* _Directions_
All of the entries are to be written out again verbatim.

* _Dataset items_
------------------------
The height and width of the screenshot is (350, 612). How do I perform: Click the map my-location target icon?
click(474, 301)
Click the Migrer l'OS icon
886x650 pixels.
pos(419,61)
------------------------
* _Written response_
The height and width of the screenshot is (350, 612). How do I perform: Click the map my-location target icon?
click(474, 301)
Click the Migrer l'OS icon
886x650 pixels.
pos(419,61)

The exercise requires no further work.